Ketika tanganku sedang mnengelus-elus itil Bunda, kontolku pun semakin ngaceng. Karena Bunda mengelus-elus puncak dan leher kontolku.
Akhirnya Bunda menyingkapkan dasternya tinggi-tinggi sampai perutnya pun terbuka. Sambil berkata, “Ayo masukin lagi Od…”
Aku pun melepaskan celana pendekku, lalu merayap ke atas perut Bunda sambil memegang kontolku yang sudah sangat ngaceng ini.
Bunda memegangi kontolku, lalu mencolek-colekkan moncongnya ke bagian yang sudah basah di memeknya. Mungkin mengarahkan supaya tepat letaknya.
Lalu Bunda memberi isyarat agar aku mendorong kontolku yang sudah ngaceng berat ini.
Dengan sekuat tenaga kudesakkan kontolku dan… membenam sedikit demi sedikit ke dalam liang memek Bunda.
“Oooooh… “Bunda mendesah sambil memejamkan matanya. Lalu dasternya pun dilepaskan lewat kepalanya sambil berkata, “Kalau nggak telanjang kurang sip.”
Aku pun ikut-ikutan melepaskan kaus oblongku, supaya sama-sama telanjang bulat.

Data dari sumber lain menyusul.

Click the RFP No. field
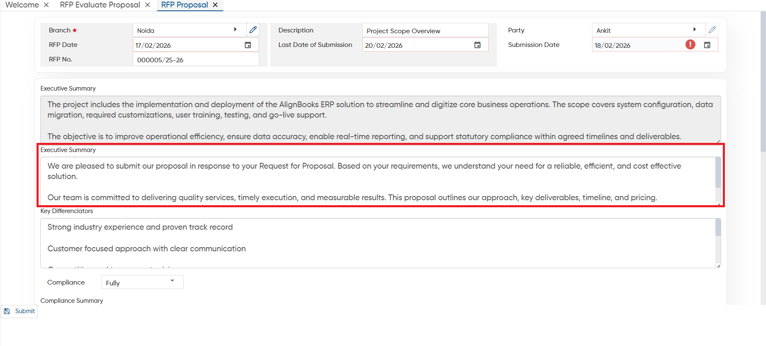 point(196,59)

Lalu kurapatkan dadaku ke dada Bunda, sambil memeluk lehernya. Bunda tidak mau dicium bibirnya, tapi aku bisa menciumi leher dan mengemut puting payudaranya. Sementara kontolku mulai mengentot liang memek Bunda yang aduhai… enak sekali rasanya…!

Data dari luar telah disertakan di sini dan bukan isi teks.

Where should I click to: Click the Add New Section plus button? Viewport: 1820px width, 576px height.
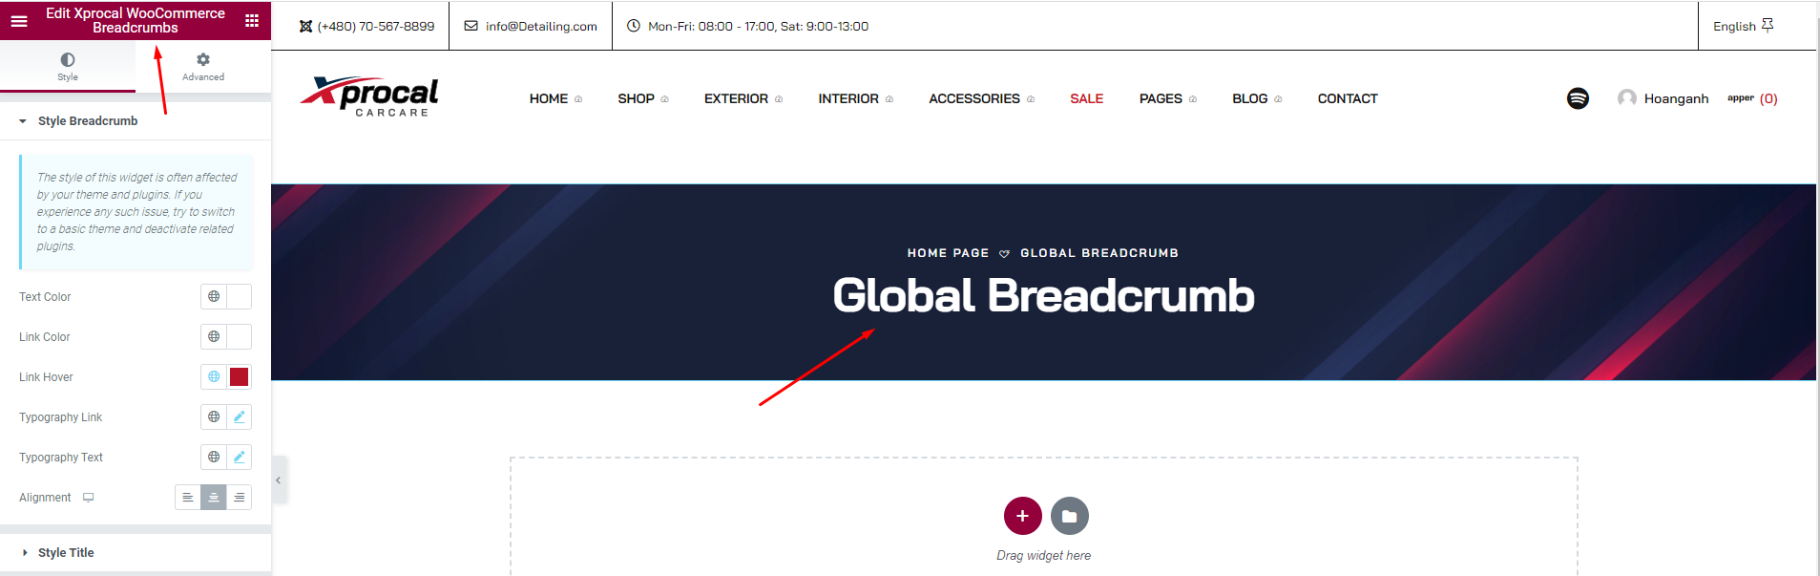click(1022, 516)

Kali ini durasinya jauh lebih lama daripada tadi siang. Aku dan Bunda sampai bersimbah keringat. Tapi kami tak peduli lagi dengan keringat kami. yang penting kontolku cukup lama mengentot liang memek Bunda yang luar biasa enaknya.
Esok paginya aku bangun ketika Bunda sudah masak di dapur. Aku pun mandi sebersih mungkin. Badanku pun terasa segar kembali. Kemudian kuhampiri Bunda yang sedang membuatkan nasi goreng untuk sarapan pagiku.

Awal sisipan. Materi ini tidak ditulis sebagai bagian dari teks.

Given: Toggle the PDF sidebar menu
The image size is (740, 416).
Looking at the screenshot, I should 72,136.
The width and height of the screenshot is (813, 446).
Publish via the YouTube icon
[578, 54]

Setelah sarapan pagi, aku pun mengajak Bunda untuk bekerja sama lagi. Kali ini aku ingin posisi Bunda membelakangiku. Karena aku ingin membuat lukisan Bunda telanjang, tapi hanya bagian belakangnya yang kelihatan. Wajahnya sama sekali tidak kelihatan di lukisan yang akan kubuat ini.
Bokong Bunda yang gede memang memenuhi syarat untuk menjadi fokus lukisanku.
Ada dua lukisan baru yang akan kubuat. Yang satu, lukisan Bunda sedang rebahan sambil membelakangiku. Lukisan yang satu lagi adalah lukisan Bunda sedang berkaca di depan cermin, juga sambil membelakangiku, tapi bayangan wajahnya di cermin besar itu kelihatan.
Pada lukisan Bunda yang sedang rebah membelakangiku itu, kubuat sedemikian rupa, agar kemaluan bunda tetap kelihatan “nyempil” di antara kedua pangkal pahanya. Terkadang aku iseng, menghampirinya dan mencolek memeknya dari belakang. Katruan saja Bunda tersentak geli. “Odiii… Geli tau… jangan mancing-mancing bunda dong…
“Gampang Bunda, “Kalau Bunda horny, ya ngentot aja dulu. Aku kan orang bebas. Boleh bekerja semauku.”
“Kalau bisa sih begituannya malam aja Od. Siang hari mendingan juga dipakai melukis seserius mungkin. Jangan mikirin memek bunda dulu.”
“Iya Bunda. Nasehat Bunda akan aku camkan di dalam hati,” sahutku dengan nada serius, tapi sekali lagi aku mencpolek memek Bunda, membuat Bunda tersentak lagi. Dan aku kembali ke depan kanvasku sambil ketawa cekikikan.